The Arewa Consultative Forum (ACF) is a political and cultural association of leaders in Northern Nigeria formed in 2000 which has considerable influence in the political scene. (Arewa means "Northern" in Hausa, the primary language of the region.)
The forum is a successor to the Northern People's Congress, which collapsed after the coup of 1966.
The ACF has been associated with the Arewa People's Congress (APC), a militant group set up to protect the interests of the Hausa-Fulani people in the north.
However, the forum is committed to democratic processes within the Federal constitution.

Origins

The forum originated from a meeting held on 7 March 2000 in Kaduna at the initiative of the Sultan of Sokoto, Alhaji Muhammadu Maccido. The purpose was to establish unity of Northern leaders, working through elected officials to achieve progress in the Arewa area within the democratic framework.
In September 2000, former head of state General Yakubu Gowon agreed to act as chairman of the Board of Patrons of the forum.
The forum appointed a retired Inspector General of the Nigerian Police, Alhaji Muhammadu Dikko Yusufu, as chairman.
Belying its common image as a champion of the interest of the Muslims Hausa and Fulani, the ACF appointed Sunday Awoniyi, a Christian Yoruba as chairman of the Board of Trustees in 2000, a position he held until his death in November 2007.

2000 - 2009

On 8 August 2001, the ACF announced that it was forming three teams to visit the 19 states of the North and Abuja, to be led by All People's Party (APP) leader Olusola Saraki, ACF Chairman M.D. Yusufu and Lt. Gen Jeremiah Useni. The goal was to meet and discuss common goals with state governors and other leaders.
The group met a cool reception in Jos, Plateau State from members of the Middle Belt Forum, who felt that they would be marginalized in a forum dominated by northerners.

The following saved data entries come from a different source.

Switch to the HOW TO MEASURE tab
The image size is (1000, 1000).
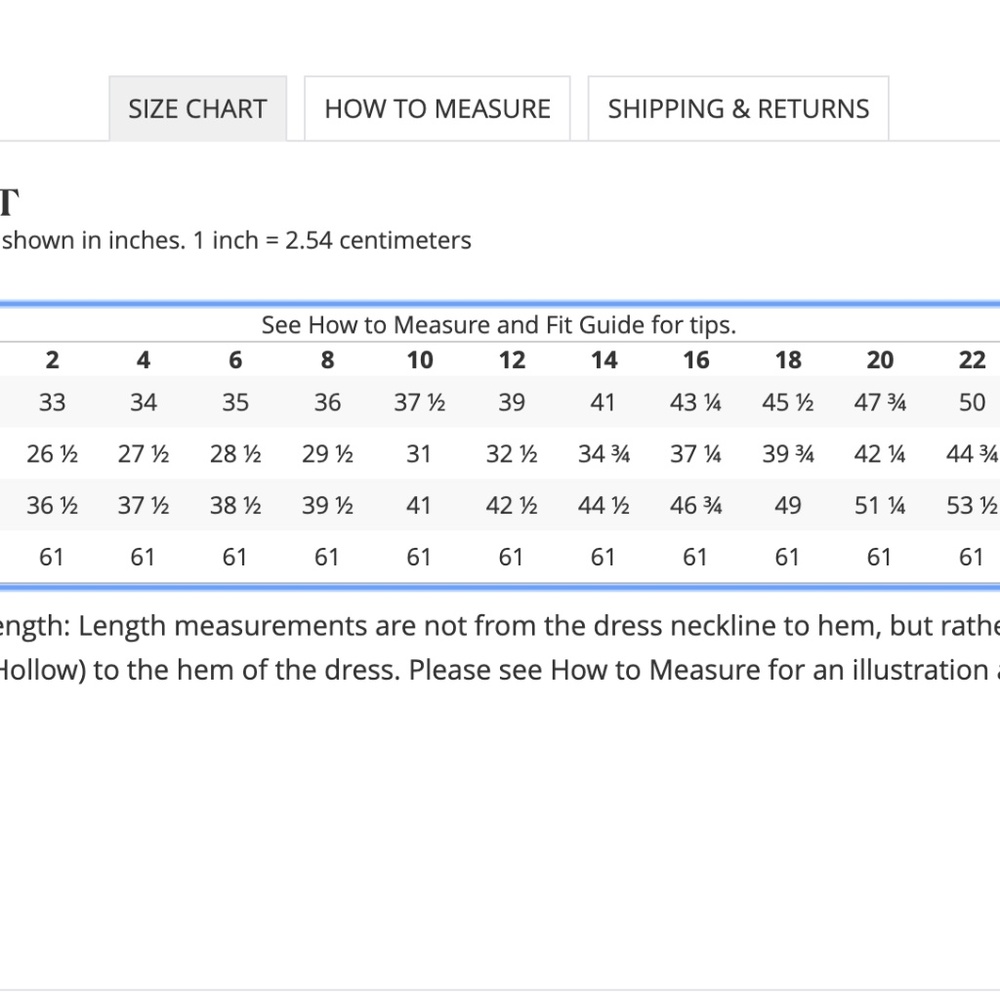pyautogui.click(x=437, y=108)
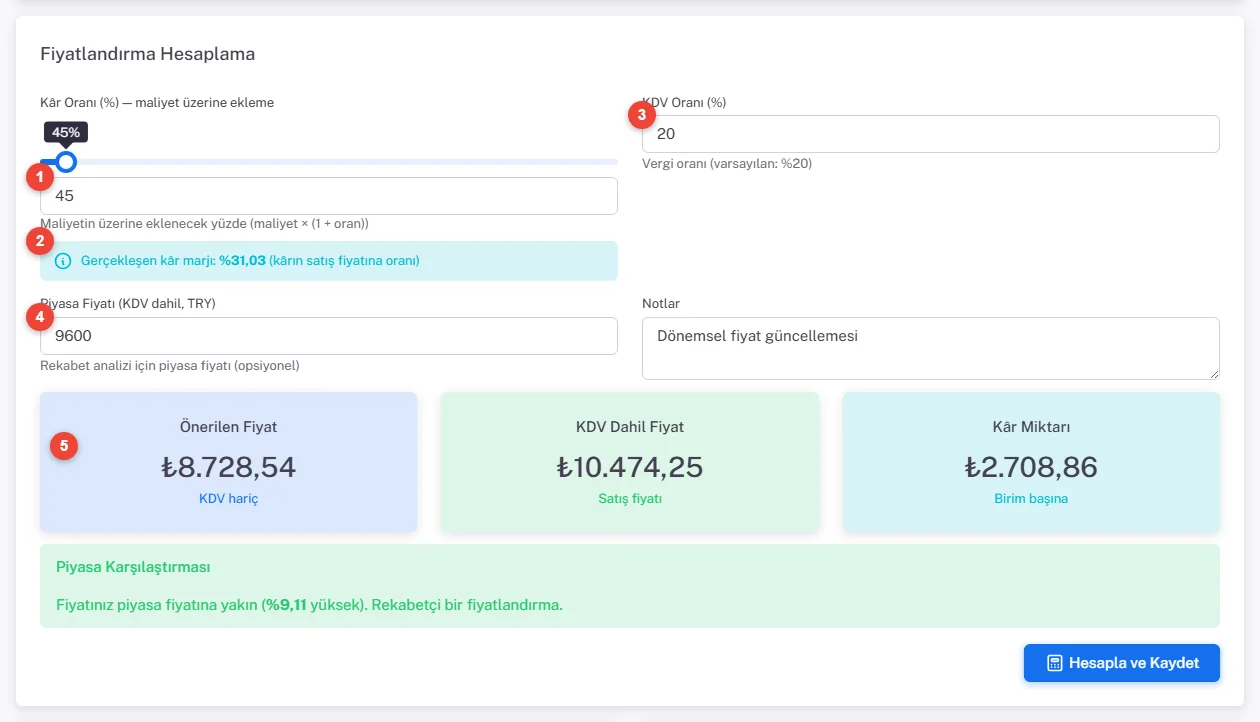Viewport: 1260px width, 722px height.
Task: Click the Hesapla ve Kaydet button
Action: (x=1121, y=663)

In August 2001, the forum recommended that former Heads of State, Generals Muhammadu Buhari, Ibrahim Babangida and Abdulsalami Abubakar defend themselves against allegations made against them at the Human Rights Investigations Commission, sitting in Abuja, and said the ACF was conducting an independent investigation. 
In December 2003, the new ACF chairman, Chief Sunday Awoniyi, said the forum would try to persuade Buhari, Babangida and Vice President Atiku Abubakar to resolve their differences for the sake of greater unity of northern leaders.

In March 2009, the ACF expressed concern over deteriorating liquidity in the banking industry and demanded that the Central Bank of Nigeria provide information on the size and origins of the problem.

Crisis over Yar'Adua illness

In late 2009, the illness of President Umaru Yar'Adua, the first Northern President in the Nigerian Fourth Republic, and the possibility of his vice-president Goodluck Jonathan from the South assuming power became a contentious issue in the forum. On 16 December 2009, the forum issued a communiqué calling for further information on the health of the President, and saying that if a succession issue arose it should be resolved according to the constitution.
Later that month, the ACF called on the President, then hospitalized in Saudi Arabia, to formally release a letter that would authorize the Vice President to act in his absence.

In January 2010, the former secretary of the ACF, retired colonel Umaru Ali, asked the president to resign so that his deputy could take over.
In February 2010, the ACF said unequivocally that Yar'Adua should transfer power to Jonathan.
Alhaji Tanko Yakasai, former Liaison Officer to President Shehu Shagari and a founding member, quit the ACF due to the forum's statement.

Alhaji Tanko Yakassai has since returned to the ACF as a member of its Board of Trustees and is playing active roles in the organisation.

2010 onwards

In March 2010, the ACF rejected a statement by Libyan leader Muammar Gaddafi who had recommended a break-up of Nigeria along religious lines, saying he was ignorant of the diverse religious make-up of the country.
The ACF condemned the recent killings in Plateau State, which had triggered Gaddafi's remarks, describing them as "senseless".
That month the ACF formed a Political Committee headed by former Minister of State for Power and Steel, Mohammed Ahmed Gusau. The committee's goal was to set the ACF agenda ahead of the 2011 elections.